A more physical example is the polarization of light, there are lefthand rotating light and right hand rotating light, called circular polarization. And material which interact differenty with different circular polarization are called chiral material. We should stop talking about examples in here. Because in nature, there are so many things has chiral property. Never the less, potenient and drug also has chirality. One book I recommend on general science for the chirality is “right-hand, left-hand” by chris McManus.

## Physics

Physics encounters parity is because we believe if the whole world is reverted, every thing just work fine and the same. For example, if our orgasms are all reflected, left goes to right, right go to left. We still alive. In fact, there are some real cases, that some peole do have reverted orgasm. Because there should be symmetric in the world.

In normal day, parity positive never break. It is seem impossible to break. How coome some thing work differently under parity transform?

For position, linear momentum, parity just make them change

However, in mathematics, there are many parity negative things. One example is the spherical harmonic. It is can be parity positive and negative depends on the parameter.
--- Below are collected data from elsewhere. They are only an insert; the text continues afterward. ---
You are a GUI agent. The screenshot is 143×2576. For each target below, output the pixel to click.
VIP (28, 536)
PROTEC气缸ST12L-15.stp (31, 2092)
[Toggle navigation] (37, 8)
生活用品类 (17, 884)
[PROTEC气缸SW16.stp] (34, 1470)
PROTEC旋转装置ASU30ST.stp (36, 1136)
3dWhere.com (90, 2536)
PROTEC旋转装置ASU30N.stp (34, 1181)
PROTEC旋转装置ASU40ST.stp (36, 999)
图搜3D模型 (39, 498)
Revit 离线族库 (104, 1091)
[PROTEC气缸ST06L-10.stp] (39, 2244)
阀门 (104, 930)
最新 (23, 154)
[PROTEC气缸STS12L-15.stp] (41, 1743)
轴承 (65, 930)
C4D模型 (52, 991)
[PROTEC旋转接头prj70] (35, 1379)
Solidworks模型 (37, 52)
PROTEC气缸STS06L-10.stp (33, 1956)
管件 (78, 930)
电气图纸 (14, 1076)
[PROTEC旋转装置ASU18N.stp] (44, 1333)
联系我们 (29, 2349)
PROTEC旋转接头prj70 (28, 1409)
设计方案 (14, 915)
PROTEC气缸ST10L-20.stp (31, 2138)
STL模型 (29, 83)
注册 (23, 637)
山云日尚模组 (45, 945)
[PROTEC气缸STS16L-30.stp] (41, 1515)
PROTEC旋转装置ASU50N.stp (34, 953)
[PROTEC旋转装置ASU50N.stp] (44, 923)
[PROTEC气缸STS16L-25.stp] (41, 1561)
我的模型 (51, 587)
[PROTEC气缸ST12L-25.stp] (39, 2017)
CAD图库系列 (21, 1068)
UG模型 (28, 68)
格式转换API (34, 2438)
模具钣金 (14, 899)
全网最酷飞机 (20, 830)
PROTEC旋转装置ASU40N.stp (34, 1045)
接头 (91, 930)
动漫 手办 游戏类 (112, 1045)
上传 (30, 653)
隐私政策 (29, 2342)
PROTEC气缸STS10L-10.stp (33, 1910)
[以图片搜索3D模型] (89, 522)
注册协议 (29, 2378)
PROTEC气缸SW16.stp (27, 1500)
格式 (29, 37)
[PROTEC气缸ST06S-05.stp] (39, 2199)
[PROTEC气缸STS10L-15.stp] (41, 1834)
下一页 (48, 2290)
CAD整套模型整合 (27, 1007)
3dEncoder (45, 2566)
Lets take a imaginary example in parity negative. If we use photon to hit a target, all photons are going left. Now, we reflet the whole system. But now, the photons are still going left.

The first discovery of parity negative is on beta- decay from Co-60. Whe. Applied an external magnetic field from down to up, the beta particle come out at left. When we change the magnetic field, now is from up to down, the beta particle should come out at right, if parity is positive. But it is not, it still keep coming out left!

The reason of it is beyond my understanding… Sorry.